Wapres menyampaikan, kemandirian pangan menjadi salah satu program prioritas Presiden Prabowo Subianto, terutama di tengah dinamika global yang semakin kompleks.
“Kemandirian pangan ini seperti yang kita ketahui adalah salah satu program prioritas dari Bapak Presiden. Apalagi di tengah konflik geopolitik, perang dagang, perang tarif, negara tidak boleh terlalu bergantung dengan negara lain,” ujar Gibran.
Menurut Gibran, tantangan mewujudkan kemandirian pangan tidak hanya berkaitan dengan peningkatan produksi, tetapi juga berkaitan dengan tata kelola sektor pertanian dan perikanan.
Secara terperinci, Gibran menyoroti perlindungan lahan pertanian, kemudahan akses bibit unggul dan permodalan, hingga kepastian pasar dan distribusi pupuk bersubsidi.
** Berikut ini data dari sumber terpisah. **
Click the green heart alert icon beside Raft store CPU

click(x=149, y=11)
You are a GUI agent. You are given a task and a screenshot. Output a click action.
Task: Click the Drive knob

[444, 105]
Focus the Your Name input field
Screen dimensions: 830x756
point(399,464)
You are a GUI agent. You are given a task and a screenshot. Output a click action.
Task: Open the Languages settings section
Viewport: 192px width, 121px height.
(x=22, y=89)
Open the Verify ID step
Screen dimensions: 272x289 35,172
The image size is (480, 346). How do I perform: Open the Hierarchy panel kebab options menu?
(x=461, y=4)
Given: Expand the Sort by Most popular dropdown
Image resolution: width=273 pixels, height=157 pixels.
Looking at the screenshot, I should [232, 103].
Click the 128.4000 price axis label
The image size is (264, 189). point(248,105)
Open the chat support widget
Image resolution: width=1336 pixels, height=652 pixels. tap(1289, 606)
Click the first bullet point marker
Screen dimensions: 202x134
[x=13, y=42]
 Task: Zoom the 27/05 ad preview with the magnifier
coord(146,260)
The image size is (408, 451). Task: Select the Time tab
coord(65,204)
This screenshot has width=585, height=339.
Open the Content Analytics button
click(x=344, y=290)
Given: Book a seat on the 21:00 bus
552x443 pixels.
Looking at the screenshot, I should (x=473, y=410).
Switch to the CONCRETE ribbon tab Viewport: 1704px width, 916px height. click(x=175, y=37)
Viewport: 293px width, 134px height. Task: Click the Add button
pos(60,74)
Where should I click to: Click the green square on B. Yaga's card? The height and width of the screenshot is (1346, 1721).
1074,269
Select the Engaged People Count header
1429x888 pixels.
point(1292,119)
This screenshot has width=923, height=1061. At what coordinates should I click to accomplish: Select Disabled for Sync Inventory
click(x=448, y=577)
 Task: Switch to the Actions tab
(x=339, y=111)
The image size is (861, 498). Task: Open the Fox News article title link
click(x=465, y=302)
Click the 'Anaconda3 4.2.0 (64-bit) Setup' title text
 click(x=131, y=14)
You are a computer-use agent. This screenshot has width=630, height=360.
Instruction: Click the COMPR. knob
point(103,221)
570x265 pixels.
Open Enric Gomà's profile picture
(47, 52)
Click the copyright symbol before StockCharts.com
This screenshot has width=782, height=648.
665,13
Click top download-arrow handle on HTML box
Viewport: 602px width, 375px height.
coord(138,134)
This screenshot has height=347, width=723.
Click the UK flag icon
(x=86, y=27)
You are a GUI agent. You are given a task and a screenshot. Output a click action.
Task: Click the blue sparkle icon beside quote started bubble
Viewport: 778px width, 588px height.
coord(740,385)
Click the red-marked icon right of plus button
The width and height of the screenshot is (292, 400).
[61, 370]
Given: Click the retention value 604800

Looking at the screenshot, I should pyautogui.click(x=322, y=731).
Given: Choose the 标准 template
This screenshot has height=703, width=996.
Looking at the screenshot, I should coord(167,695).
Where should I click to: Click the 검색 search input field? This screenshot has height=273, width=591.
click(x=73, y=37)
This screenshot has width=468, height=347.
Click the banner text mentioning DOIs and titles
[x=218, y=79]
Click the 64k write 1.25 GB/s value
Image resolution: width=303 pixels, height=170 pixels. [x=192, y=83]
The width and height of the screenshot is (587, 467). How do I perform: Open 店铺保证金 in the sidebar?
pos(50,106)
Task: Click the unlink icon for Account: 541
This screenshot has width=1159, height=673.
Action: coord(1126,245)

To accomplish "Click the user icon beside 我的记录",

"Namun di sisi lain, tantangan kita juga besar, terutama soal tata kelola. Mulai dari menjaga alih fungsi lahan pertanian, kemudahan petani mendapatkan bibit unggul dan akses permodalan. Kepastian off-taker, stabilitas harga, mekanisme pergudangan, penyaluran pupuk bersubsidi yang efisien dan tepat waktu," imbuhnya.
Baca Juga
- Gibran Apresiasi Mentan Amran Pangkas 145 Regulasi Distribusi Pupuk
- Buka Penas Petani-Nelayan, Gibran Minta Mentan dan KKP Atasi Isu Irigasi hingga Solar
- Cerita Gibran Ajak Mahasiswa Keliling Papua, Dinilai Upaya Buka Ruang Kritik dari Dalam
Dalam acara Penas 2026 itu, Gibran juga berdialog dengan sejumlah perwakilan petani dan nelayan untuk menyampaikan berbagai persoalan yang dihadapi di lapangan.
Persoalan yang dikeluhkan itu di antaranya kebutuhan perbaikan irigasi, pendangkalan pelabuhan, distribusi bahan bakar bagi nelayan, serta kebutuhan sarana pascapanen seperti dryer dan rice milling unit (RMU).
Menanggapi aspirasi tersebut, Wapres meminta seluruh kementerian dan lembaga terkait untuk segera mengambil langkah tindak lanjut.
“Mohon ini nanti Pak Menteri, Wamen, semua yang ada di sini, mohon untuk segera ditindaklanjuti. Tadi ada masalah irigasi, masalah solar, masalah dryer, RMU, dan masalah-masalah yang lain. Ini coba nanti setelah acara ini segera ditindaklanjuti ya Pak Menteri ya,” pungkasnya.